Updated: May 1, 2018

The aperture is a small adjustable opening in a lens which Photographers and Cinematographers use to control exposure and focus. How does it work?

Sometime in year 1021 a scientist named Hasan Ibn al-Haytham discovered that light travels in straight lines. This helped explain a phenomena which was already known at the time which we call The Camera Obscura.

A Camera Obscura is a darkened box (or room) with a small hole allowing some light to enter. That light will create an image inside the dark box. It is the foundation of photography in general, and the aperture in particular.


Light is emitted from a light source (like the sun) and travels until it hits an object. Some of that light is absorbed in the object, and some of it is reflected off of it. The reflected light is caught by our eye - this is how we see.

Every point on every object reflects light in all directions. In the example here, a point on the head of the Discuss Thrower is reflecting light rays to all directions. If that were not the case, we would not be able to see the Discuss Thrower's head if we moved around it!

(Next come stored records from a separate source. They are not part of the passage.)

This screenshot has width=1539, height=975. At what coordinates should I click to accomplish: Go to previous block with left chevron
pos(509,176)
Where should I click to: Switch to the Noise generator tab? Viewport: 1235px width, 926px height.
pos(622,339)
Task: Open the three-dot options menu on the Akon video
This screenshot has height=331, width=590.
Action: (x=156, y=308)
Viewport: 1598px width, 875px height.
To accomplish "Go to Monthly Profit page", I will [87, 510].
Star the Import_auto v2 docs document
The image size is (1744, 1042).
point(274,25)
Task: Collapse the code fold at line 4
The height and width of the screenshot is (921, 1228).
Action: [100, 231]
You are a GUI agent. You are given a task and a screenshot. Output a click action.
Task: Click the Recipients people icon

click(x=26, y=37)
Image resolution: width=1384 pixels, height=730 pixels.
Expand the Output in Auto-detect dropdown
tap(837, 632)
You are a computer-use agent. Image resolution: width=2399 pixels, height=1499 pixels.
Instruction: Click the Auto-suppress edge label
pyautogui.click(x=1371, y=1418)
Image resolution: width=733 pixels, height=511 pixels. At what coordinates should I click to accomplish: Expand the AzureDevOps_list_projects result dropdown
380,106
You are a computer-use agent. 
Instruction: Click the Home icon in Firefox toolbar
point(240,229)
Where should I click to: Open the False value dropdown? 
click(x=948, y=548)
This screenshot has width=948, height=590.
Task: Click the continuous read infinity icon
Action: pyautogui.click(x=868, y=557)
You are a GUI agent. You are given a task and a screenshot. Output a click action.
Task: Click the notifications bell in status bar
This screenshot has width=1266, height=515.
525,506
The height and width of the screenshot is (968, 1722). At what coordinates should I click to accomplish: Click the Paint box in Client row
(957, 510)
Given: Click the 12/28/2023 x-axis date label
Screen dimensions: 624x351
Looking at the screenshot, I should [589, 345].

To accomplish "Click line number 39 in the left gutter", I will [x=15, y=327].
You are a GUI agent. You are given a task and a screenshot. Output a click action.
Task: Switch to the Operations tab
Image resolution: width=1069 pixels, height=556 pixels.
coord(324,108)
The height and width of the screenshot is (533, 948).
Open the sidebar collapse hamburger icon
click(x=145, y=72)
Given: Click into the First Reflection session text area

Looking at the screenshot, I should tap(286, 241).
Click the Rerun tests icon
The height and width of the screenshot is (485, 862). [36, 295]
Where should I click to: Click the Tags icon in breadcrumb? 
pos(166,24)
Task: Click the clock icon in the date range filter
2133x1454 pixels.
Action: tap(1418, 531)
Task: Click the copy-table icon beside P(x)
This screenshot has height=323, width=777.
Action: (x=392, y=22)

If we place a Camera Obscura with a small opening (an aperture) next to the Discuss Thrower, some of the light will pass through the opening and some will be prevented from doing so. In fact, the secret to the workings of the camera aperture are all laid out in this image. How does the size of the hole in the Camera Obscura affect the light?


Increasing the size of the hole in the Camera Obscura will have an effect on two things: the amount of light entering the box and the spread of the light rays originating from the point on the Discuss Thrower's head.

The amount of light has a direct effect on the brightness of the image, or exposure.

The spread of the light rays has an effect on focus: the more condensed and close together the light rays are, the smaller the image they create. Since the light rays originate from one small point on the Discuss Thrower, it will be best if they create an equally small point on the image.


This is exactly how a real adjustable camera aperture works. Opening the aperture means increasing the size of the hole. This will allow more light to pass through the lens, making the image brighter. At the same time, some objects will become out of focus. Closing the aperture means decreasing the size of the hole. This will reduce the amount of light passing through the lens, making the image darker. Objects which previously were out of focus will now become sharp.


Since the aperture shapes the light passing through a lens, we can often see the shape of the aperture itself by examining the out of focus parts of an image, what is called Bokeh.